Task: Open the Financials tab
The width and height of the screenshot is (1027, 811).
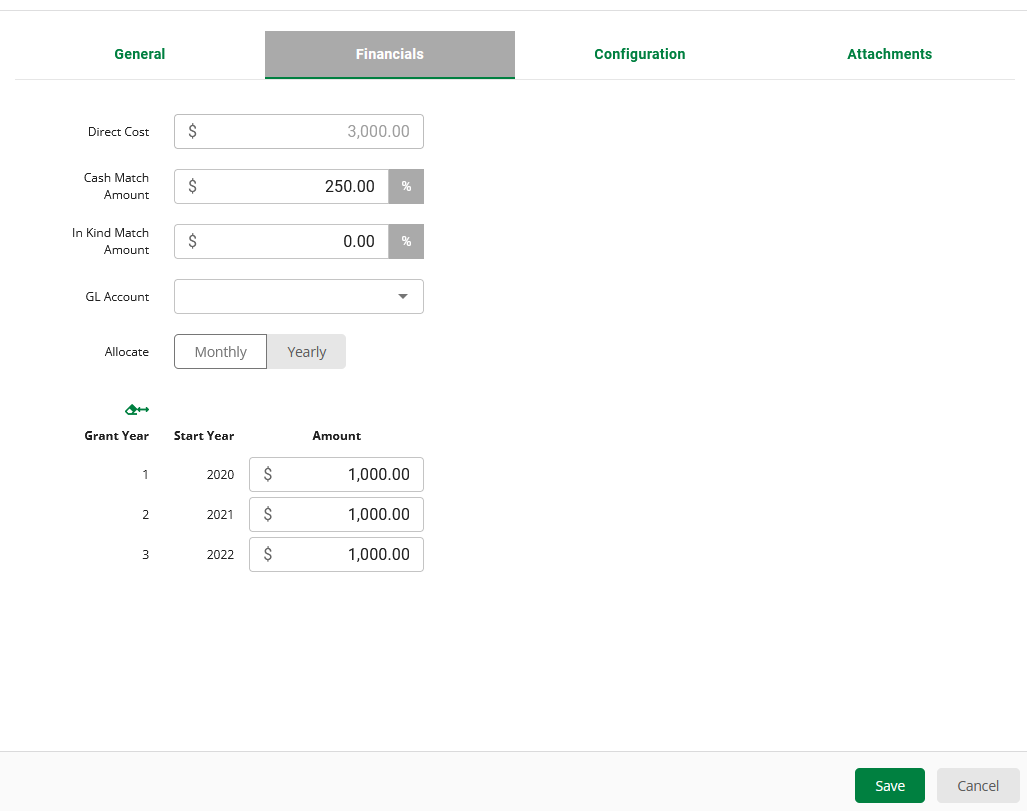Action: [390, 54]
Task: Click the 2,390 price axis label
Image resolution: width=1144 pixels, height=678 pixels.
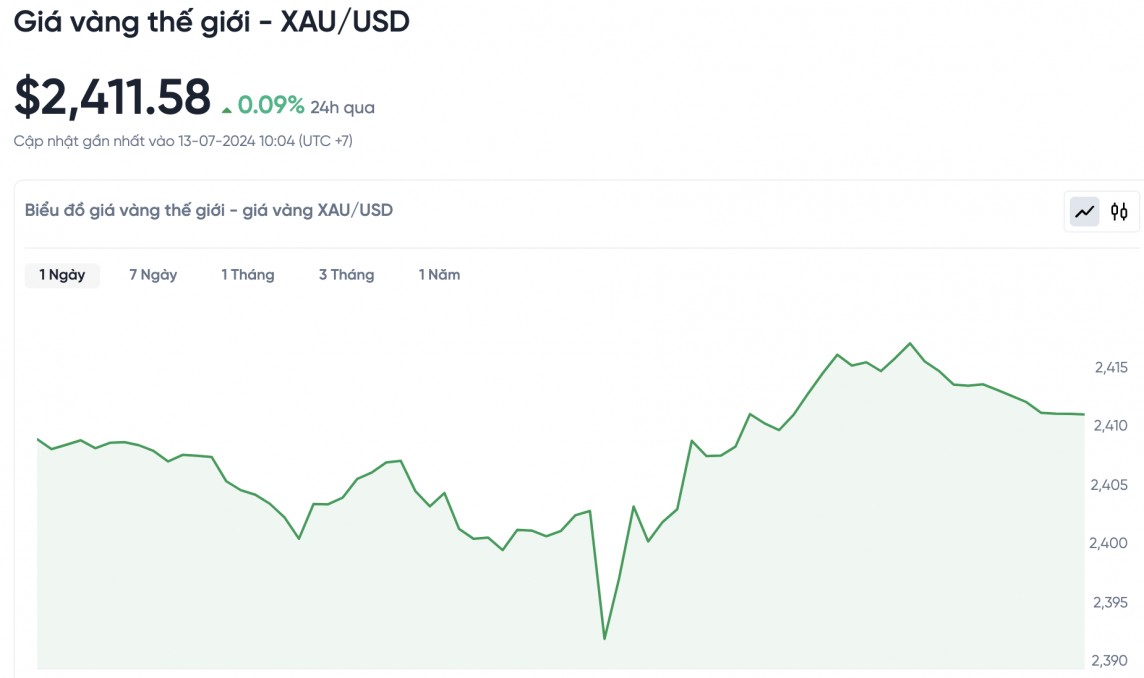Action: [x=1111, y=661]
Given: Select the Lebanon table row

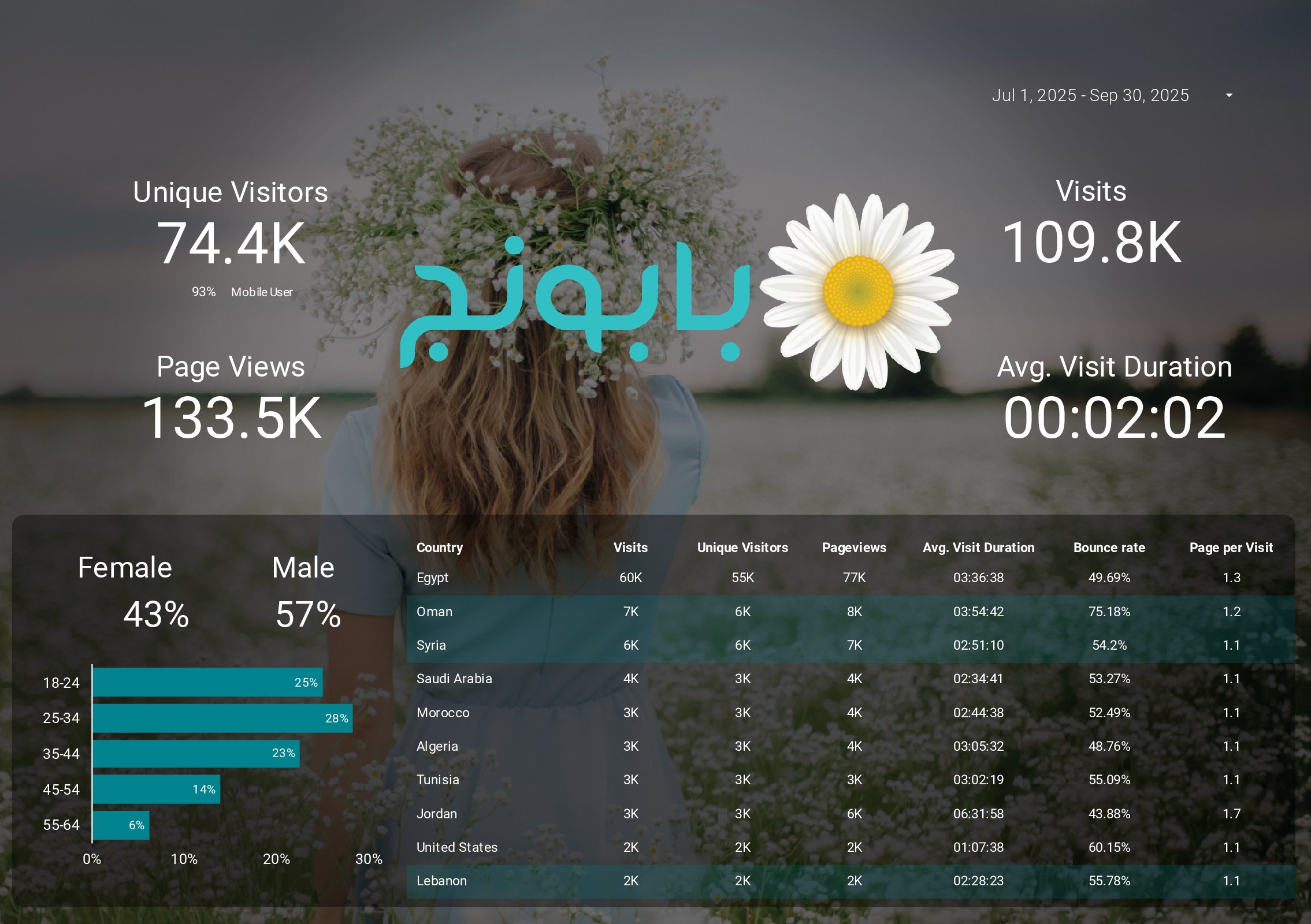Looking at the screenshot, I should point(441,881).
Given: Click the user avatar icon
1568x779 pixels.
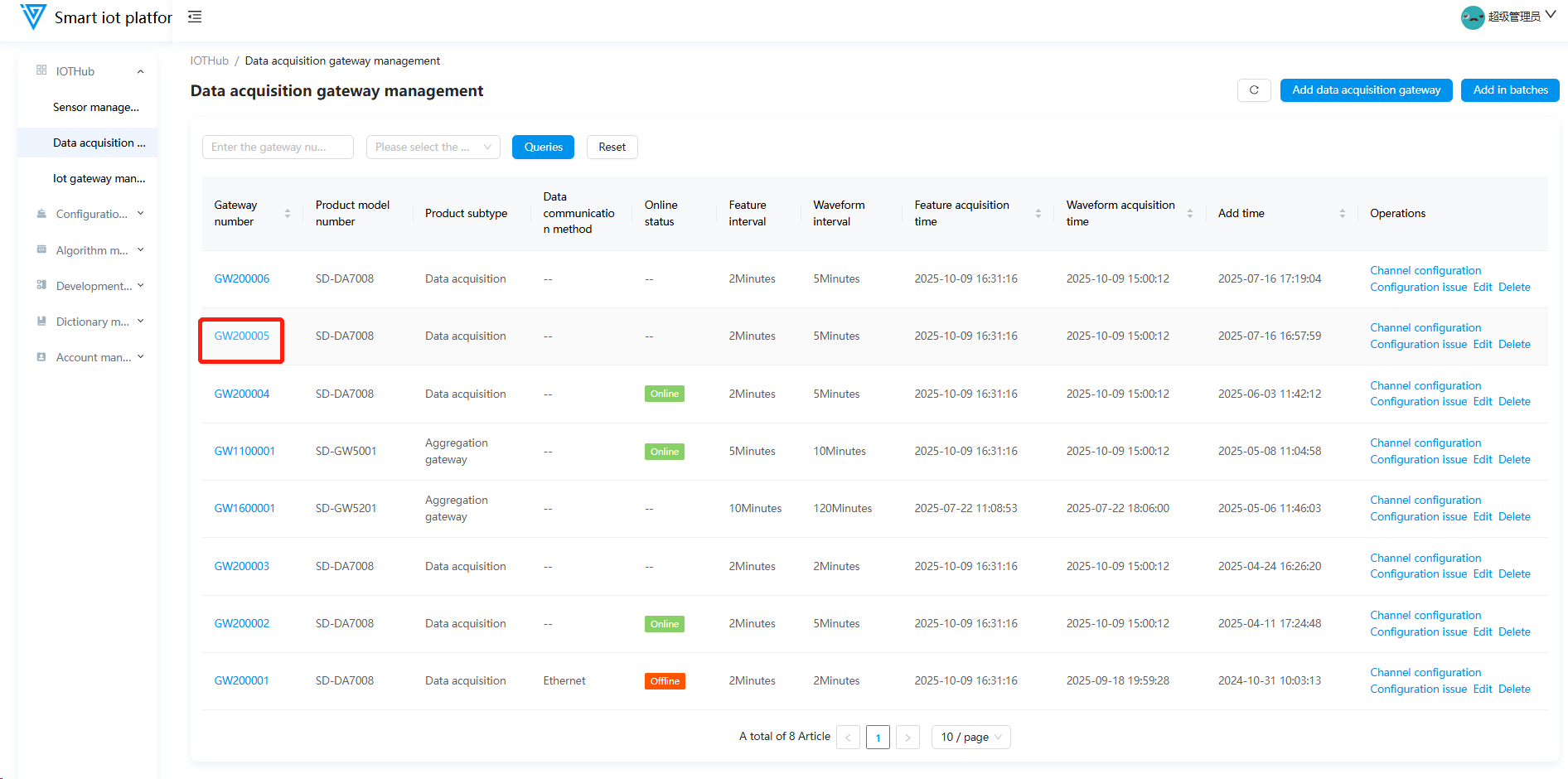Looking at the screenshot, I should tap(1472, 17).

==========

- **Required work**: Rewrite the data starting at the line with "Given: Click the user avatar icon" and ending at the end of the data, changing "user avatar icon" to "account menu button" and keeping everything else the same. Leave the pictures out of your answer.

- **Correct result**:
Given: Click the account menu button
1568x779 pixels.
Looking at the screenshot, I should tap(1472, 17).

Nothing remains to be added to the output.